Sherman, who announced his veto at this week’s board meeting, said about five sergeants are necessary to cover round-the-clock Police Department shifts.
The 14-member department was left with three sergeants after the September retirement of Terry LaMastus, a 20-year veteran. The Police and Fire Commission has conducted sergeant examinations for the vacant position.
But there is no need to have a fourth sergeant on staff, said Trustees John Cashman, Robert Joyce, Anthony Santori and Charles Tieri.
The four argue that the Police Department functioned with just three sergeants in the past year while LaMastus served on a state police unit investigating auto thefts in Cook and Will Counties. They contend the money for a sergeant’s salary could be better spent on other village needs.
The four, who represent a majority bloc on the Village Board, must wait until the next meeting, Nov. 6, to attempt to override Sherman’s veto.
The Police Department uses patrol officers to fill in the more than 2,000 hours a year when the three paid sergeants are off duty.

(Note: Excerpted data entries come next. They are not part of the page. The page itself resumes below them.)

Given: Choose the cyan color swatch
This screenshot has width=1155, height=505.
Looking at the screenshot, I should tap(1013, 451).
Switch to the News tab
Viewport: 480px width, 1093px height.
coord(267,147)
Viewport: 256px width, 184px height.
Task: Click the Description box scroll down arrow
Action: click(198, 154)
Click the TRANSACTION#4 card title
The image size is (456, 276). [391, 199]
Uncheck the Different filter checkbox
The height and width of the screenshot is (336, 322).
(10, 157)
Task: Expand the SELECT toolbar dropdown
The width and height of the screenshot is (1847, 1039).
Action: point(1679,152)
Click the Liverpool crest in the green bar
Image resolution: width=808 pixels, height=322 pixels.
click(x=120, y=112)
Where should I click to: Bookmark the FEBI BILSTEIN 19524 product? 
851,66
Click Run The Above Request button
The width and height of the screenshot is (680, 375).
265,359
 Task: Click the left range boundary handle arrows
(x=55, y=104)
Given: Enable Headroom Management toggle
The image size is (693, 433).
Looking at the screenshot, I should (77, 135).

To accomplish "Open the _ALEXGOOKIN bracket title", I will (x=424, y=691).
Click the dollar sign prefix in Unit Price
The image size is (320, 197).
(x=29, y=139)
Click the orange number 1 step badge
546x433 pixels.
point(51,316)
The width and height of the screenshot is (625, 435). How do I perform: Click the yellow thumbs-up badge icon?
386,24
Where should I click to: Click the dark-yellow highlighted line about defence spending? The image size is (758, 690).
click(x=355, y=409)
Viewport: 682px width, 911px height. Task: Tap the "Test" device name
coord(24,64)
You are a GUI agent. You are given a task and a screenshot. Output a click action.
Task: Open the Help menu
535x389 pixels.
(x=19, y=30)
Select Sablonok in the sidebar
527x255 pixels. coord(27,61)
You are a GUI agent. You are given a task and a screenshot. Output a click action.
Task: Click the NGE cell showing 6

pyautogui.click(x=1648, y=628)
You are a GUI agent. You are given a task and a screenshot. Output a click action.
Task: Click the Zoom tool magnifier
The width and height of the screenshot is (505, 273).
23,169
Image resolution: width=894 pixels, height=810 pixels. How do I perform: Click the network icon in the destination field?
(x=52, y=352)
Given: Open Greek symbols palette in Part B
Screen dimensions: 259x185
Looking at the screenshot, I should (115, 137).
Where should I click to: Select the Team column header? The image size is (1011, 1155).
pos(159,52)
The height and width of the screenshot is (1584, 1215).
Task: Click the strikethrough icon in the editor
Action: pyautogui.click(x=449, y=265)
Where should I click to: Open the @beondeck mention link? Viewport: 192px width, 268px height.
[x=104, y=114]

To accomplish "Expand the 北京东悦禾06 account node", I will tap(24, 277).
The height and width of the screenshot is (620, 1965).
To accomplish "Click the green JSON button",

Sherman, blasting the board’s resolution as “arbitrary and capricious,” said it undermines the department’s morale and effectiveness.
“It continues a pattern of leaving too many shifts without a sergeant on duty,” he said.
Sherman’s veto is the latest salvo in a 17-month conflict with the four trustees that has frequently flared into open antagonism and heated remarks at board meetings.
Much of the conflict has focused on Police Department operations, pitting Clarence “Duke” Helsel, the board’s liaison with the Police and Fire Commission, against Tieri, who previously served as police chief. Tieri has openly criticized Police Chief Richard Stultz at village meetings.
In July, Cashman, Joyce, Santori and Tieri trimmed $300,000 from the police budget, leaving it $55,000 under the break-even point for police officers’ salaries, according to the village auditor.
The trustees also have refused to approve the creation of new positions within the department and have repeatedly attempted to fire Stultz.
In August, the four supported a budget resolution that, for the second year in a row, provided no raises for department heads, such as Stultz. Sherman vetoed the measure, but the four overrode his veto.